Task directions: Further down are entries; set down exactly and only the lines from the one with "Click the 公众号 · 吃灰思考 watermark text" up to and including the one with "Image resolution: width=1120", dropping each picture.

**** Input records

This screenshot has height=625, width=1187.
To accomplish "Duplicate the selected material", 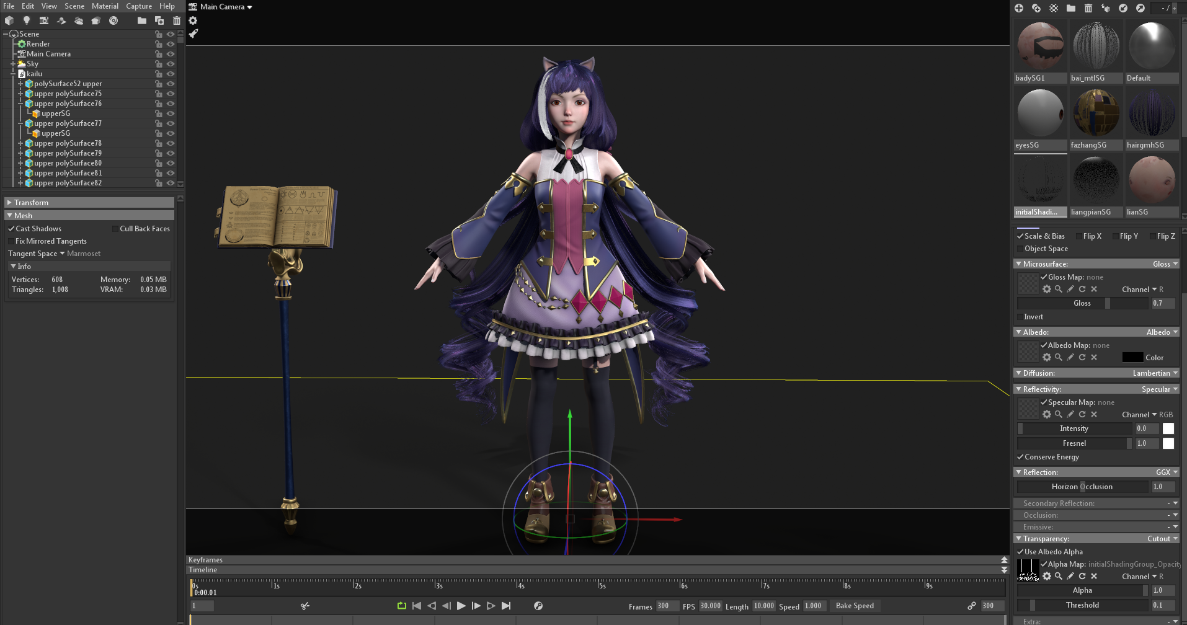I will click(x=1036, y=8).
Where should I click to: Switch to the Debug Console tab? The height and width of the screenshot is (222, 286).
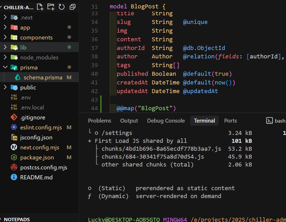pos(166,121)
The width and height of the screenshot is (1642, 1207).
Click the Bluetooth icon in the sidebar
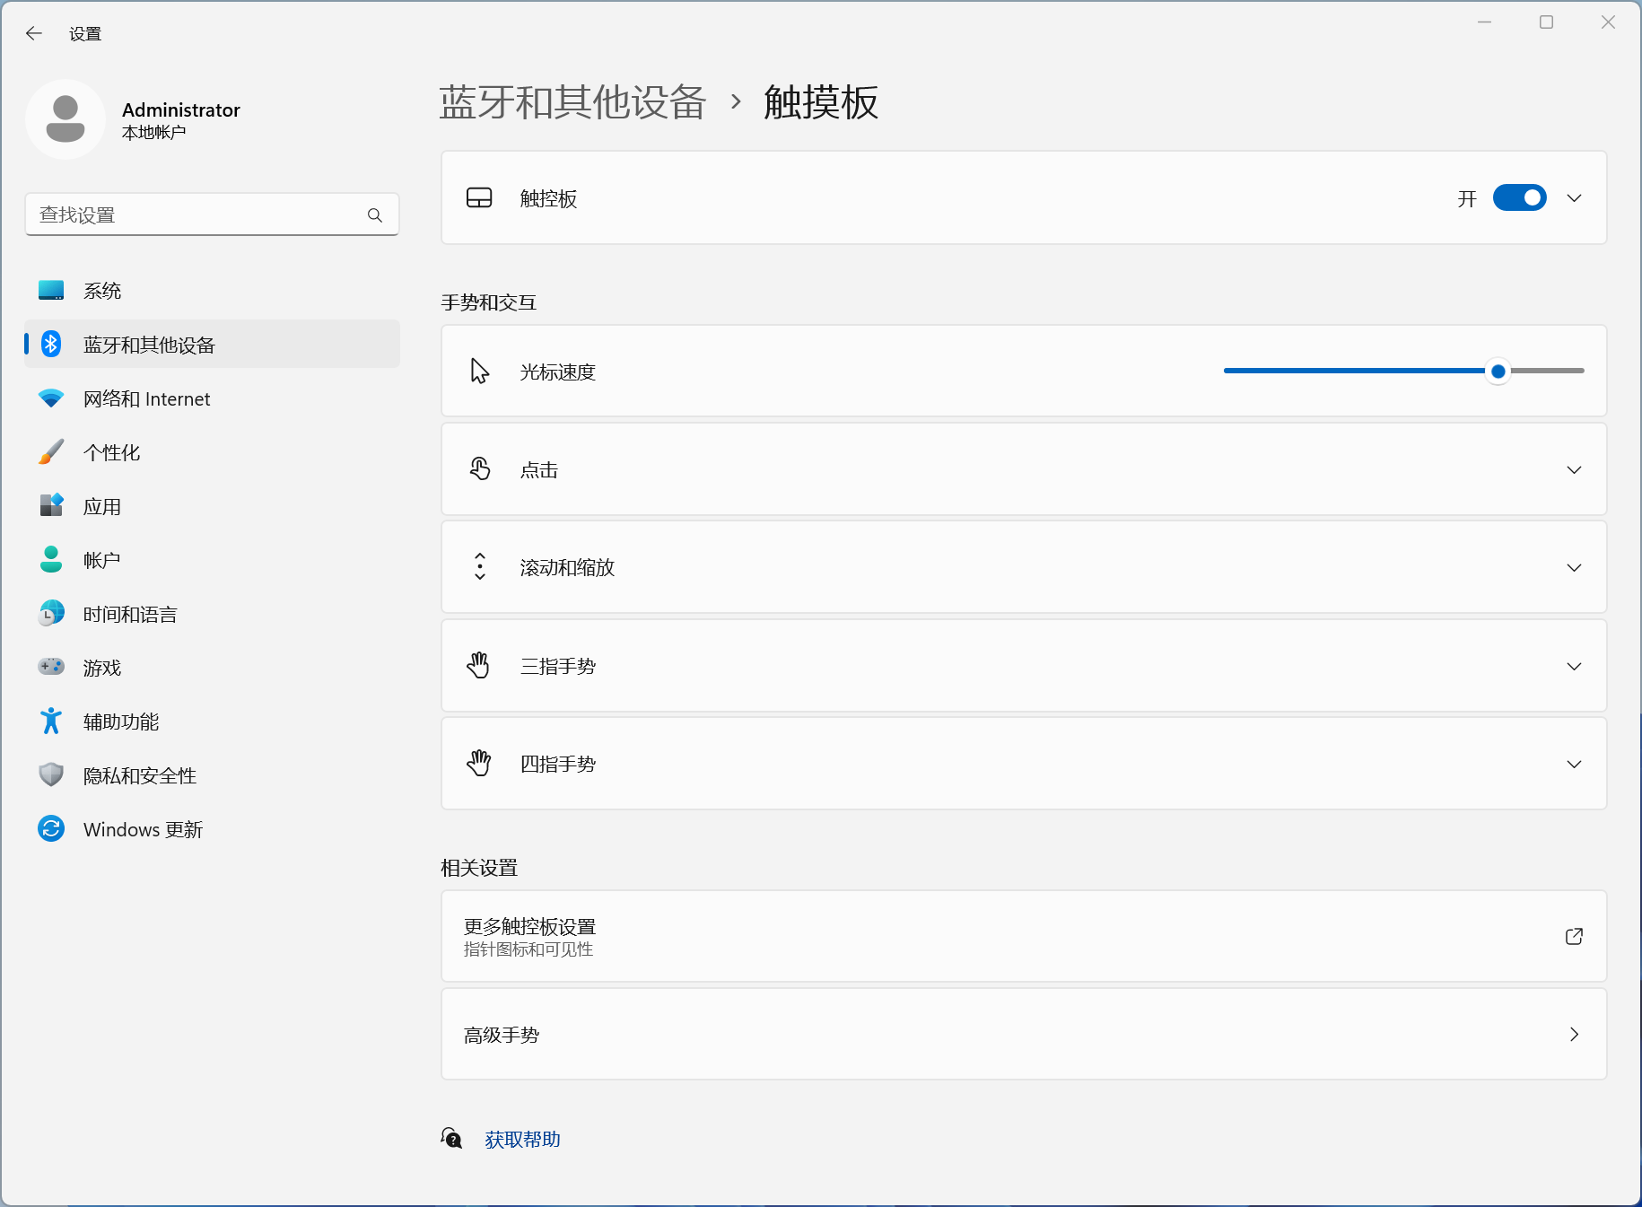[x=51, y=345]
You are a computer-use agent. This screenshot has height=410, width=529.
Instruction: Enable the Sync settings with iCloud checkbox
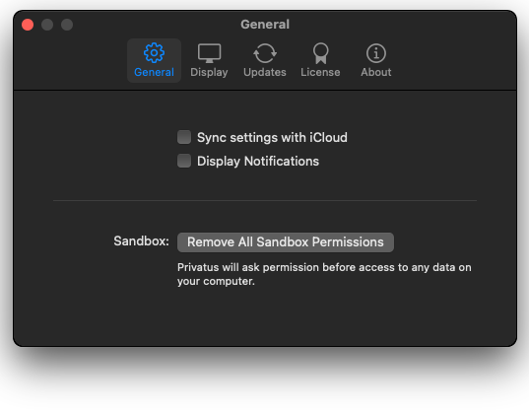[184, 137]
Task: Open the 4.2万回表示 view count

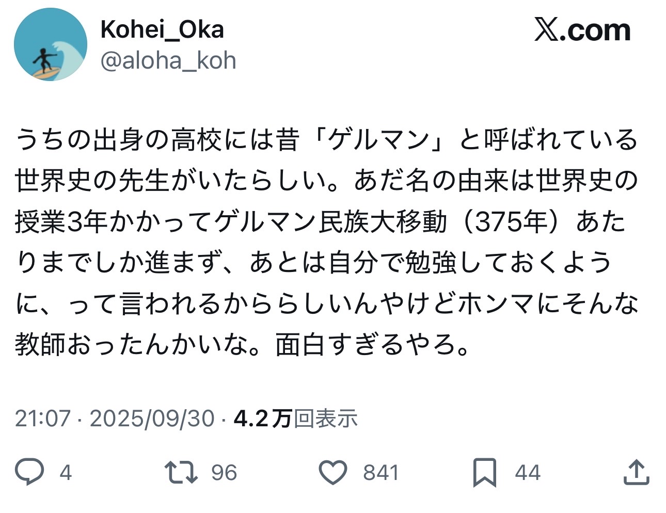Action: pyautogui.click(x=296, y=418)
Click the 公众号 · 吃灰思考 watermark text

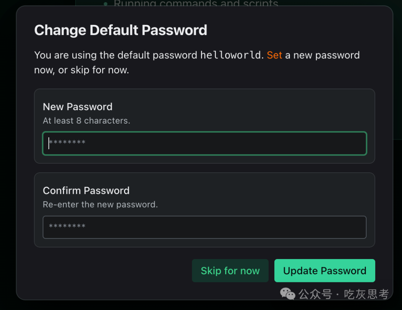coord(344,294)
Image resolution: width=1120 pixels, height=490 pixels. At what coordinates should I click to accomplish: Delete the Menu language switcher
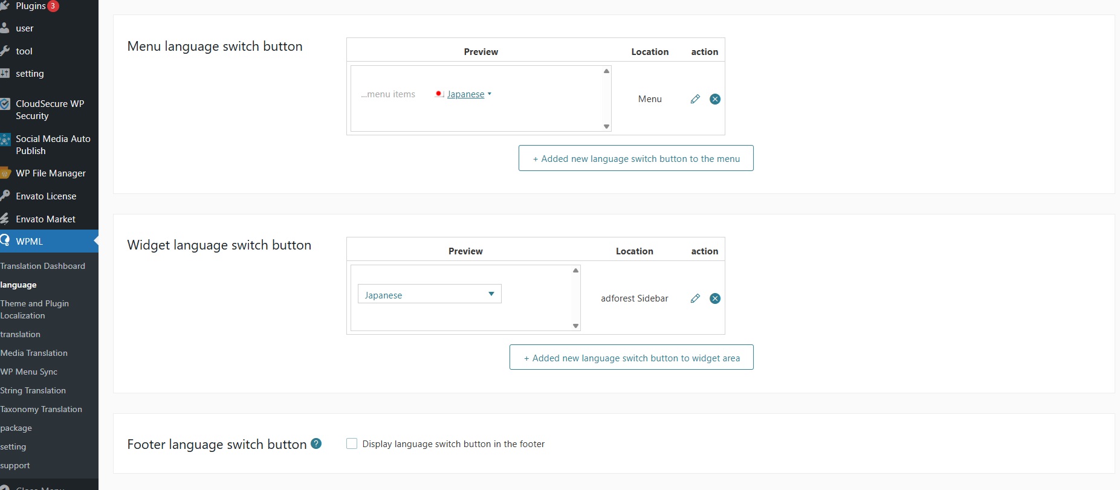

********
**** Input records

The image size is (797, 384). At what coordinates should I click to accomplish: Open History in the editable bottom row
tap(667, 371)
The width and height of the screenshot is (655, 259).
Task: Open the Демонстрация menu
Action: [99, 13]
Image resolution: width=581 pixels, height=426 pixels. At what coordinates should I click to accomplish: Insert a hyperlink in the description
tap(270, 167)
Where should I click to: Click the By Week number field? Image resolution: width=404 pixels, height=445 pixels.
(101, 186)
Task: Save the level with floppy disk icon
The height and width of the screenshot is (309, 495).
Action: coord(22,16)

********

Problem solution:
Click the 公众号 · 吃灰思考 watermark text

coord(344,294)
Image resolution: width=1120 pixels, height=490 pixels. At what coordinates should I click to accomplish: Delete the Menu language switcher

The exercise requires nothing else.